Проблема SETI - Олег Мороз
Шрифт:
Интервал:
Закладка:
Ну, нет, «позвоните» — как бы не так. Теперь меня отсюда с милицией не выпроводишь. Сказав секретарше: «Фрол Петрович просил меня подождать его» (она весьма удивлена всем происходящим, буквально сбита с толку), я снова располагаюсь в приемной на том же Стуле с тем же «толстым» журналом в руках. На этот раз я действительно читаю, успокоение снизошло на меня.
…Главный редактор появляется, как было обещано, через час. Какой-то понурый. Или мне это только кажется? Снова приглашает меня в кабинет.
— Видите ли, мы действительно не можем напечатать эту анкету. Не наше это, извините, собачье дело — внеземные цивилизации. Есть научно-популярные журналы — пусть они ими и занимаются…
Впервые мне предстоит говорить по существу дела. Отстаивать внеземные цивилизации, которые мне, как и ему, как и большинству здравомыслящих людей, откровенно говоря, до лампочки… Можно ли отстаивать? Можно ли с ним спорить? Разве вопрос уже не решен? Не их дело — и точка.
— Но ведь вы же печатаете статью академика Покровского…
— Гм… Статья Покровского?
Видно, он и о статье ничего не знает. Но ему неловко в этом признаваться: про анкету не знает, про статью не знает — ничего себе главный редактор! Выход из положения он находит мгновенно.
— Покровский — специалист, ему и карты в руки. А эту анкету мы адресуем дилетантам. Ну что они могут сказать о внеземных цивилизациях, посудите сами?
— Ответит тот, кому есть что сказать, кто думает о таких вещах. Кому сказать нечего, тот промолчит… К тому же из предисловия к анкете ясно следует, что вы собираетесь узнать: вы собираетесь узнать не просто мнения читателей, а то, насколько эффективно работают в этой области популяризаторы науки, достигают ли их труды читательских умов. Вполне солидная и благородная цель…

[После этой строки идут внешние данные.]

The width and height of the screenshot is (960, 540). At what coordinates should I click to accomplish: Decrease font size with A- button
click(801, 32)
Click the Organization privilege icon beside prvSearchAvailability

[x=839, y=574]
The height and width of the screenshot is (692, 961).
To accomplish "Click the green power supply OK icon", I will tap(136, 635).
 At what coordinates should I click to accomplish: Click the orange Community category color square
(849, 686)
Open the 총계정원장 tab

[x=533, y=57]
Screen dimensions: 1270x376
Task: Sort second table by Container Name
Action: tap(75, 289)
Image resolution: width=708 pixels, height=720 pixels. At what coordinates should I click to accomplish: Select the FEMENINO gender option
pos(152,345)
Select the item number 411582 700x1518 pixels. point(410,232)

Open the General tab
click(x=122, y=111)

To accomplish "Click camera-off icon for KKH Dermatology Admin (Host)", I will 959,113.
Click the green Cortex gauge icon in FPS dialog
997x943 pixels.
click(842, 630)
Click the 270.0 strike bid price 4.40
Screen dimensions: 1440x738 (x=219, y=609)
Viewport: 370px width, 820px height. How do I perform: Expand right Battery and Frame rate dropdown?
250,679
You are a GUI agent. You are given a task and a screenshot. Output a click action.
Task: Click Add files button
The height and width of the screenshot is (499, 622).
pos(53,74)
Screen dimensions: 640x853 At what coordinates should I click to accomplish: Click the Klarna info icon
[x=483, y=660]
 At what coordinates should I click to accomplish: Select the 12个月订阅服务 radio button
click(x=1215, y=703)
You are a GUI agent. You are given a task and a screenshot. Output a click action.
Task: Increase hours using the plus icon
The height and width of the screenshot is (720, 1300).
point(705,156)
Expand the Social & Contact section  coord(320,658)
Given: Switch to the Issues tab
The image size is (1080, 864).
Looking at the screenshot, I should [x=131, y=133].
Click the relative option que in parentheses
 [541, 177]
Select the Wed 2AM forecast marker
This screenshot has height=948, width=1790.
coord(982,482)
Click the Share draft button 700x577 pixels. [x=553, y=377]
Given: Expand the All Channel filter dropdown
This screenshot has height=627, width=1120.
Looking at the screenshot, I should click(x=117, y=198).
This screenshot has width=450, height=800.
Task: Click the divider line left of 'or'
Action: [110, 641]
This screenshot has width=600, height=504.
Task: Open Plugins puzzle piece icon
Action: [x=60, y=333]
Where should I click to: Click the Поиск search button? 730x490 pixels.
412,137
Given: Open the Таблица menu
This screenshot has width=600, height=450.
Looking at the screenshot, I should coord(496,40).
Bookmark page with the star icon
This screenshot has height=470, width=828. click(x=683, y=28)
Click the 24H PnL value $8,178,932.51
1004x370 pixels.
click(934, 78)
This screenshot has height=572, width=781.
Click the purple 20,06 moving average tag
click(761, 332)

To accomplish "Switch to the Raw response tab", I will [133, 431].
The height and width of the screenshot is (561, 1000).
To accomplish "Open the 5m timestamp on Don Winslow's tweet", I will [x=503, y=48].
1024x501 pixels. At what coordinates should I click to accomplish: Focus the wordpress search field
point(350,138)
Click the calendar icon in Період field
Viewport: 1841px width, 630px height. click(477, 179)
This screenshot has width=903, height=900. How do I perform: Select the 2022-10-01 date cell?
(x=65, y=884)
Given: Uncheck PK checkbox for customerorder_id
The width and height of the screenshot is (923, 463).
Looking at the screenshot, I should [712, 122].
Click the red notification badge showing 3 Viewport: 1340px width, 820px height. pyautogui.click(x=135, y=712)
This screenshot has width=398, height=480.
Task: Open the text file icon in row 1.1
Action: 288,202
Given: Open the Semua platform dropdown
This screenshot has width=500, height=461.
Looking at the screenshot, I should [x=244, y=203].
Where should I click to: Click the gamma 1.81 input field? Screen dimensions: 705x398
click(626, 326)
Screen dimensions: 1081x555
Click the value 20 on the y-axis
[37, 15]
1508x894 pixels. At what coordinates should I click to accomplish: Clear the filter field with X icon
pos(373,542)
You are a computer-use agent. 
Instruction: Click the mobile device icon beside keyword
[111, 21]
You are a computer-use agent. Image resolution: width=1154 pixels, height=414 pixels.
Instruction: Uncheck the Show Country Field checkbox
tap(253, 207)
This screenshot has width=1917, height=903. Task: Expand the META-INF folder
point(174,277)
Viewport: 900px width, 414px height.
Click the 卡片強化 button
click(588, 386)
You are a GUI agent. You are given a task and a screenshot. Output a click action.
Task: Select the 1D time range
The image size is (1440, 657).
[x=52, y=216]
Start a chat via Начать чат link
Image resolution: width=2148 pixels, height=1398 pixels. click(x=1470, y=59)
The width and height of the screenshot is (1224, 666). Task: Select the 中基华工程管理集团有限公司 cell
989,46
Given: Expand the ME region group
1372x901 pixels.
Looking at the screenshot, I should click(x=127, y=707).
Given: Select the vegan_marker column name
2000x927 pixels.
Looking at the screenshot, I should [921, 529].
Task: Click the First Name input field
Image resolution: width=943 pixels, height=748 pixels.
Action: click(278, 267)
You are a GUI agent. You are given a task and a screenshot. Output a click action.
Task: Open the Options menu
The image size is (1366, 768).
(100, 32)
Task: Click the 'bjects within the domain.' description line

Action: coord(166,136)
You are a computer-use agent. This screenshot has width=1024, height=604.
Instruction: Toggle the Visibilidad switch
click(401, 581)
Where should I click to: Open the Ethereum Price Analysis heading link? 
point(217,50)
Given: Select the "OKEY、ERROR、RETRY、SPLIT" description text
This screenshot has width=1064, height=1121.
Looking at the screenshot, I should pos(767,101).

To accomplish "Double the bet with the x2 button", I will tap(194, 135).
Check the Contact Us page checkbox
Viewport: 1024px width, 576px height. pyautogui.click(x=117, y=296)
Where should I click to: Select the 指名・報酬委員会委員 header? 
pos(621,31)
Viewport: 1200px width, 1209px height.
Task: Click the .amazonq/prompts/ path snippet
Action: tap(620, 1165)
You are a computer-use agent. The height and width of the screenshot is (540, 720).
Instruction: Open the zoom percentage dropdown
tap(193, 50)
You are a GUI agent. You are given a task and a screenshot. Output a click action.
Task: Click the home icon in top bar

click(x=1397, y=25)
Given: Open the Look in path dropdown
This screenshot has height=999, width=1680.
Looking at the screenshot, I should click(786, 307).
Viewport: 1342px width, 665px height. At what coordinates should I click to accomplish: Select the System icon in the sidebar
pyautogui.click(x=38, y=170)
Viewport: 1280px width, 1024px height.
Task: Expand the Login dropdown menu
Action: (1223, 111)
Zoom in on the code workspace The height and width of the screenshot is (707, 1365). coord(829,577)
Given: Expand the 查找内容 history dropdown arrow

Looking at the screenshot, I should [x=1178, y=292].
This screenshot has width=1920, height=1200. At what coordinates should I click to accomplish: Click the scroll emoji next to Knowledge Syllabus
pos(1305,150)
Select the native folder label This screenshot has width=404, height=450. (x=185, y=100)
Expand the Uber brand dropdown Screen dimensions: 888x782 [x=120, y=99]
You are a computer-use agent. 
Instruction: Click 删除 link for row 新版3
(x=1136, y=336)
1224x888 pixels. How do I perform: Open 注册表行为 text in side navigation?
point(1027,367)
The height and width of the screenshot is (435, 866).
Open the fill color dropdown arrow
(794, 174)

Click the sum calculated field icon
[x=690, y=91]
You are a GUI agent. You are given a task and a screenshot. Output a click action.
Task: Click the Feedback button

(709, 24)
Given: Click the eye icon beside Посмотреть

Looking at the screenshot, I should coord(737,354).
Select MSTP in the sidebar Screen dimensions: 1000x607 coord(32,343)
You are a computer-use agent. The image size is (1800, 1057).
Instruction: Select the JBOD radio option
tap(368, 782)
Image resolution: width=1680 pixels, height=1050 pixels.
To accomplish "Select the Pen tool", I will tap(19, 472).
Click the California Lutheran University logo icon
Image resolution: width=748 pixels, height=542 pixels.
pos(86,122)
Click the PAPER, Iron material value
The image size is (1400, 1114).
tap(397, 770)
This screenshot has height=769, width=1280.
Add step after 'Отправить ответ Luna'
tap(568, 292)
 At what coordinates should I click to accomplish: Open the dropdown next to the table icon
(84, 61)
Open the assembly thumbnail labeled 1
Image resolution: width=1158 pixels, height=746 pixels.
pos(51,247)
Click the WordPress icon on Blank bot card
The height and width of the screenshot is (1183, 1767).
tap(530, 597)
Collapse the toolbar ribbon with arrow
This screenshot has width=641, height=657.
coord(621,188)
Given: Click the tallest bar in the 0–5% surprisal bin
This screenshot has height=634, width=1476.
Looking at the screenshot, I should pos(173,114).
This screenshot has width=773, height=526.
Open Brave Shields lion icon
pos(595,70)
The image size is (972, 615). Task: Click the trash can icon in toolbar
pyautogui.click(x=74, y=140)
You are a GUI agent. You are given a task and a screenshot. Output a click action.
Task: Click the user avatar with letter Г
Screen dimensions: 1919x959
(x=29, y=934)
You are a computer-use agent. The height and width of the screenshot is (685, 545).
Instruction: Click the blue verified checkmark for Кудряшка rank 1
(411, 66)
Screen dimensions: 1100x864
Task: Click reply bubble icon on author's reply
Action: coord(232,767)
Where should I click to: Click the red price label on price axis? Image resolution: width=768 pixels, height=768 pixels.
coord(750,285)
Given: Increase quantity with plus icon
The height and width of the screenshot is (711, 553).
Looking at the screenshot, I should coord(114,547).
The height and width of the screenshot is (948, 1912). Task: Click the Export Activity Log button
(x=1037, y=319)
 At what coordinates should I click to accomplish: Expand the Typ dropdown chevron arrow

— А! — машет он рукой. — Это все шито белыми нитками… Это все наши умники придумали… Дураку ясно, что это фиговый листок. Ведь не взяли же они в качестве темы для анкеты, допустим, то, как распространяются знания о строении атомного ядра. Ясно, что тут весь интерес заключается во внеземных цивилизациях. Действительно, для определенной категории читателей сия материя весьма интересна. Но зачем все-таки тащить ее в газету? Разве у нас нет других тем, более важных, более насущных? Более земных, наконец. Ну, статья Покровского — ладно. Бог с ней. Академик и все такое прочее. Но для чего нам всю массу читателей звать в заоблачные дали? Ведь анкета — это активная форма работы с читателем. Это вам не просто прочел и забыл. Мы призываем человека поработать, перешерстить литературу, написать нам о своих мыслях. Так вот, в этой ли области надо нам сегодня активизировать читателя? Что, уже встала во весь рост задача отправлять комсомольские эшелоны куда-нибудь в район альфы Центавра, поднимать тамошнюю целину (я, разумеется, упрощаю дело, но вы, надеюсь, меня понимаете)?
Нет, на этом плацдарме мне не выиграть сражения. Не стоит даже пытаться. Это поле битвы для него привычно, для меня же оно действительно целина. Надо спешно переводить разговор в какое-то другое русло. Снова — в личное. Апеллировать к его человеческим чувствам.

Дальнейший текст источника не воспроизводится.